Source material:
------------------------------------------------

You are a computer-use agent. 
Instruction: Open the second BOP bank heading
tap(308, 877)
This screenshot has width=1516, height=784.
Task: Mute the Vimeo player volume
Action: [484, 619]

------------------------------------------------

Task description:
Output the records verbatim, from the first line to the last.

Exercise solution:
You are a computer-use agent. 
Instruction: Open the second BOP bank heading
tap(308, 877)
This screenshot has width=1516, height=784.
Task: Mute the Vimeo player volume
Action: [484, 619]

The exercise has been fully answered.